Text provided |
* * * *

This Code assessment represents a coding challenge for Data Engineering roles.
- Evaluate your coding abilities and your software engineering skills
- Judge your technical experience
- Understand how you design the solution
- Have a technical conversation after the code submission & review is done
In this challenge, we will use a dataset having the current job posting hosted by the City of New york which is available on the City of New York's official jobs site (https://www1.nyc.gov/jobs/index.page).
- Internal postings availble to city employees and external postings availbale to the public are included.
- Data is accesible in the CSV file nyc-jobs.csv
This challenge is composed of following steps:
- Provide a detailed analysis of source data: Column values (eg: Numerical vs character), categorical columns, etc.
- List of KPIs to be resolved:
- What's the number of jobs posting per category (Top 10)?

* * * *

Supplied records |

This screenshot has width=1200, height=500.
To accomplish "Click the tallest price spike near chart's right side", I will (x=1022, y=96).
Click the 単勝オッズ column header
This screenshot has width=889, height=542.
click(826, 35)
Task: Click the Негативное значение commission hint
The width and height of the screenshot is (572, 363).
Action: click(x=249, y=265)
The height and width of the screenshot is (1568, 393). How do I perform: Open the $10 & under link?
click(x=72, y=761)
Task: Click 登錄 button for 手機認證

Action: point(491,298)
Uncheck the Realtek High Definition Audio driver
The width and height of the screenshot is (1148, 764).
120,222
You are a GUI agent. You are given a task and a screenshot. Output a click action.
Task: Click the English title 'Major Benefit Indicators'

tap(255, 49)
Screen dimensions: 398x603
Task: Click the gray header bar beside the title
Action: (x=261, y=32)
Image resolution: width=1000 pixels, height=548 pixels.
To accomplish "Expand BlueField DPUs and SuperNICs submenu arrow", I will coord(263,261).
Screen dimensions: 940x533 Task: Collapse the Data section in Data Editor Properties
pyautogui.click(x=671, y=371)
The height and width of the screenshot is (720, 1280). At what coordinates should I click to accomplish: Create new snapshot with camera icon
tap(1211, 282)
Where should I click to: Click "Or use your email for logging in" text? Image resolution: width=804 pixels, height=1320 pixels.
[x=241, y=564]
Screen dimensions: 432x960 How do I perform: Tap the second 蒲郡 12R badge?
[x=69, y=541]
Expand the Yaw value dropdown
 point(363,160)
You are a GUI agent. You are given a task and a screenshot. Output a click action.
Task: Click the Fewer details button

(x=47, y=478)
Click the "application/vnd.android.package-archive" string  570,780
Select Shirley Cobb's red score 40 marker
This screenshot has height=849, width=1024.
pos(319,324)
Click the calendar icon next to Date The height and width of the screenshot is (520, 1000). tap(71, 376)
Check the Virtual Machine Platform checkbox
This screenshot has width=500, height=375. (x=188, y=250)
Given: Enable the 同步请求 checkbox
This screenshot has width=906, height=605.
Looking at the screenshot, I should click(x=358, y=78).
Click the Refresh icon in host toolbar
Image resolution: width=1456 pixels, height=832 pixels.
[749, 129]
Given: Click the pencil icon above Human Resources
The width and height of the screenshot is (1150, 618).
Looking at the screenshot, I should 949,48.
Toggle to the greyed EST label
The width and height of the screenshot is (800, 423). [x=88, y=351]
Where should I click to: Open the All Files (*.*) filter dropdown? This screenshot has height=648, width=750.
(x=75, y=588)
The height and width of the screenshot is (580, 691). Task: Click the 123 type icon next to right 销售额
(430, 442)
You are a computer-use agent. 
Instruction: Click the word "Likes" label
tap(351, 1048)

* * * *

Task list |
• 1. Output the passage of the data engineering coding challenge starting with "- Data is accesible" and going on through "categorical columns, etc.", character for character.
• 2. Continue the data engineering coding challenge from its last line.

Your written answers |
• 1.
- Data is accesible in the CSV file nyc-jobs.csv
This challenge is composed of following steps:
- Provide a detailed analysis of source data: Column values (eg: Numerical vs character), categorical columns, etc.

• 2.
- What's the salary distribution per job category?
- Is there any correlation between the higher degree and the salary?
- What's the job posting having the highest salary per agency?
- What's the job postings average salary per agency for the last 2 years?
- What are the highest paid skills in the US market?
- Create functions to process your dataset (Cleaning, column pre-processing, data wrangling, transformation etc)
- Apply atleast 3 feature engineering techniques
- Features removal based on the exploration/ profiling.
- Store your processed data into a target file
- Above mentioned challenge
- Test cases : you need to create/run your own test cases for every functions you build.
- Code Comments
- If any deployment to be done, please document the proposals of the deployment steps in MyDocument.md
- If you had to trigger your code, please suggest your approach in MyDocument.md
- PySpark should be used
- Feel free to use any libraries (you can use pip install, if needed)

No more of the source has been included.